The development version is maintained on GitHub, and can easily be installed by any of the packages that offer installations from GitHub:
### Pick your preference devtools::install_github("wrathematics/Rdym") ghit::install_github("wrathematics/Rdym") remotes::install_github("wrathematics/Rdym")
Usage of the package is completely passive, beyond loading it with the usual
library(Rdym) call. Say for example you run:
shapro.test(x=rnorm(20)) # Error: object 'shapro.test' not found
Note the missing "i" in what should be
shapiro.test(). With Rdym loaded, you can get a "did you mean?" suggestion along with the error:
library(Rdym) shapro.test(x=rnorm(20)) # Error: could not find function "shapro.test" # # Did you mean: shapiro.test() ? # shapiro.test(x=rnorm(20))

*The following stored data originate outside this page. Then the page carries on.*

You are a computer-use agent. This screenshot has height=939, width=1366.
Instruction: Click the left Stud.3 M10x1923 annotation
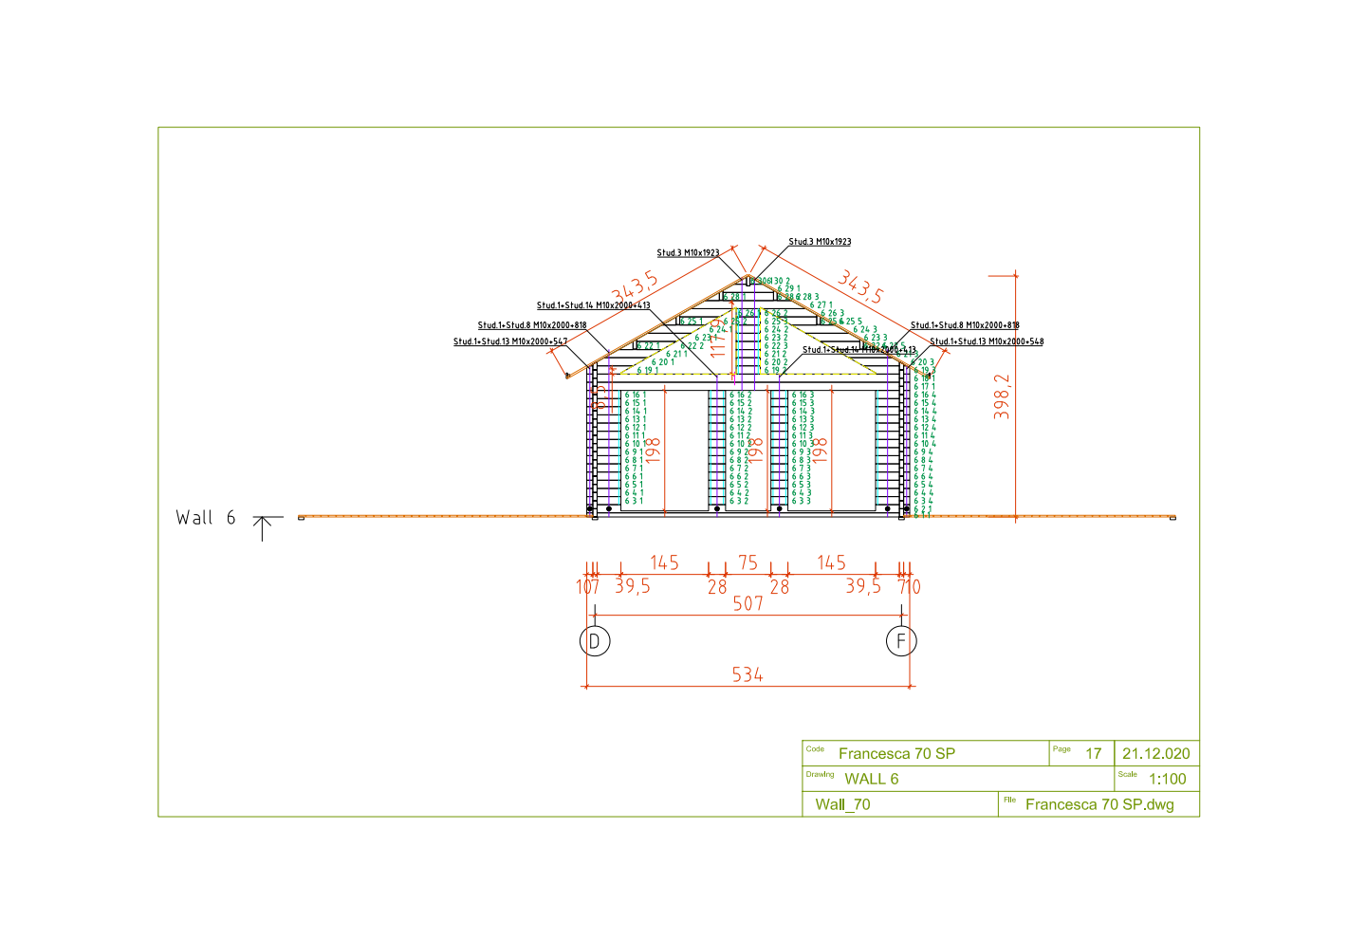[688, 253]
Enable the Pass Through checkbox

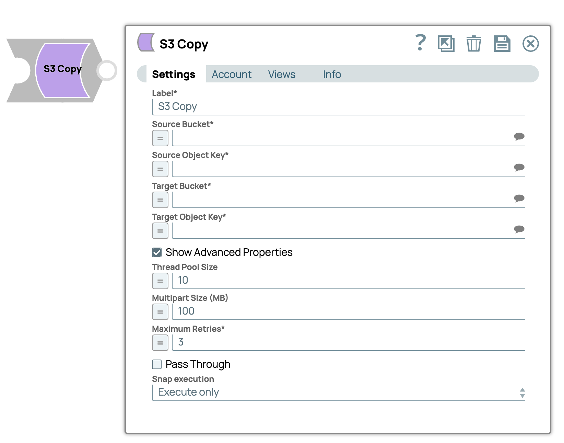(x=157, y=364)
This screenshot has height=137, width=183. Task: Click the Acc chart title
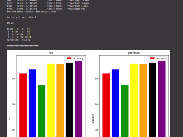click(x=51, y=53)
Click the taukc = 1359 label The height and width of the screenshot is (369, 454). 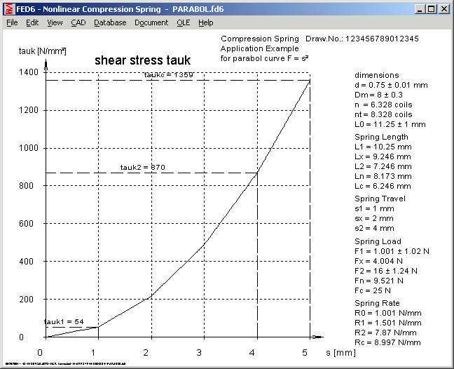(169, 74)
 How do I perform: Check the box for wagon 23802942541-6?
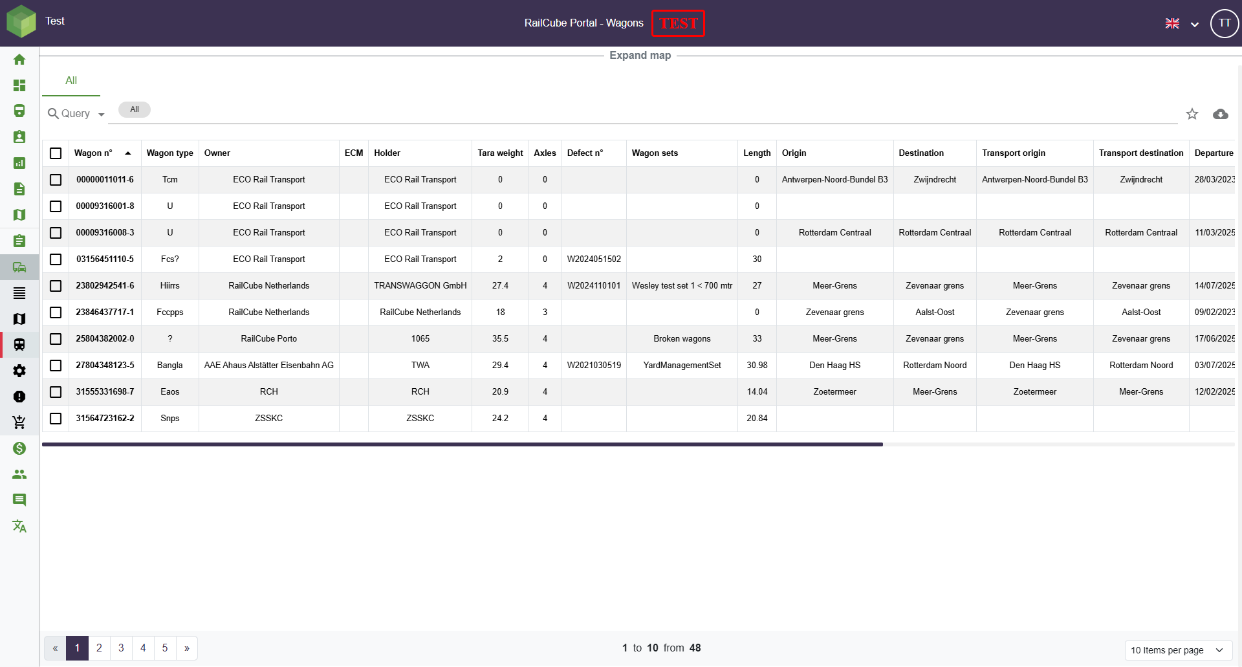point(56,286)
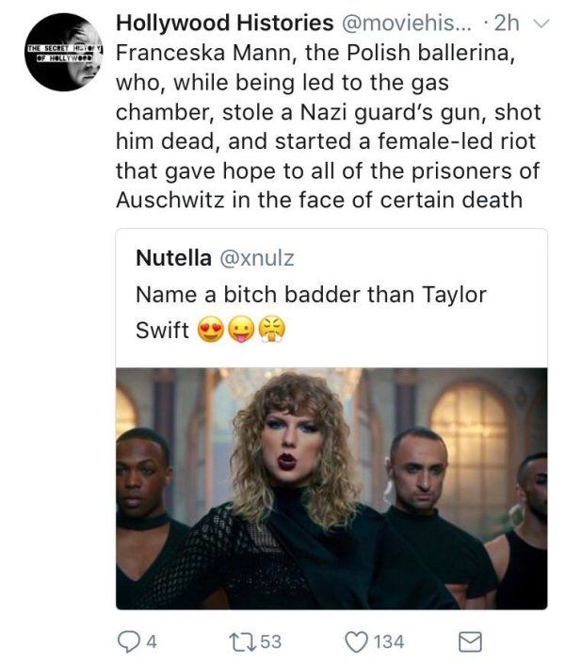Open Nutella's profile from the quoted tweet
Image resolution: width=565 pixels, height=664 pixels.
click(x=173, y=257)
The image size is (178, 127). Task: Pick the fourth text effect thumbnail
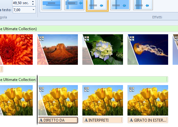coord(120,4)
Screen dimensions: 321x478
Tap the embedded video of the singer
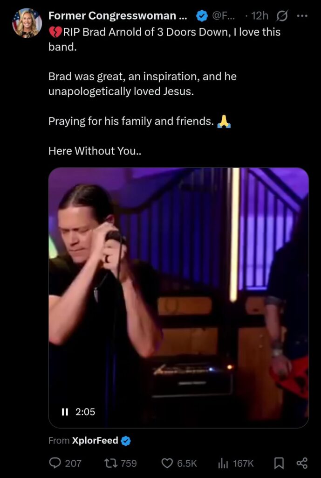click(178, 297)
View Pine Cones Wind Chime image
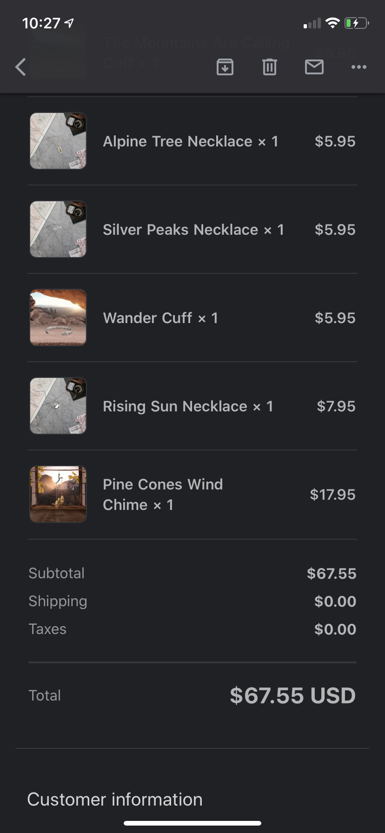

If the spellchecker guessed correctly, then you should be able to just copy/paste the suggestion after the "Did you mean" line into R.
Suggestions are given as errors are discovered by the R interpreter. For example:
library(Rdym) shapro.test(rmorm(20)) # Error: could not find function "shapro.test" # # Did you mean: shapiro.test ? # shapiro.test(rmorm(20)) shapiro.test(rmorm(20)) # Error in stopifnot(is.numeric(x)) : could not find function "rmorm" # # Did you mean: rnorm ? # shapiro.test(rnorm(20)) shapiro.test(rnorm(20)) # Shapiro-Wilk normality test # # data: rnorm(20) # W = 0.9366, p-value = 0.207
The package also has an explicit interface:
Rdym::RdymEnable() nonsense # Error: object 'nonsense' not found # # Did you mean: license ? # license Rdym::RdymDisable() nonsense # Error: object 'nonsense' not found
How it works
When R detects that a function or object listed in the user's input is not found, the package finds the minimum Levenshtein distance between the "unfound" token and all symbols in the user's global environment plus all loaded namespaces. The word with minimum Levenshtein distance (in the event of ties, the first such detected) is then suggested as an alternative to the missing symbol.
Fairly efficient C code is used to compute the Levenshtein distances. The "error interception" is just using R's
options() to set a function to run post error (as seen here). The package won't work with batch mode R, so you have to use it in an interactive R session.
Also keep in mind this is basically just a toy. You shouldn't think of this as being in the same class of capabilities as a search engine's suggester.
Natural Language Support
We try to support all localizations available to R. For example:
Sys.setenv(LANGUAGE="de") library(Rdym) rmorm(10) # Fehler: konnte Funktion "rmorm" nicht finden # # Meinten Sie: rnorm ? # rnorm(10)
If your natural language is supported by R but does not work properly with Rdym, please file a report. In your report, please include how you are interfacing to R (e.g., RStudio, the terminal, R.app, ...) and the output of:
All of the "did you mean?" localizations (found here) were probably generated by Google translate, and may not make any sense to a native speaker. If you have suggestions for improvement, please consider submitting a pull request or opening an issue.